Problem statement> After locating the line containing "Instruction: Open the", restate that line and each one after it exactly, through the last line of the material.

Records supplied>
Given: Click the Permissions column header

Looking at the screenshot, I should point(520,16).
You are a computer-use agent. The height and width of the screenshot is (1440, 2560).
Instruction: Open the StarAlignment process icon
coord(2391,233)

Task response>
Instruction: Open the StarAlignment process icon
coord(2391,233)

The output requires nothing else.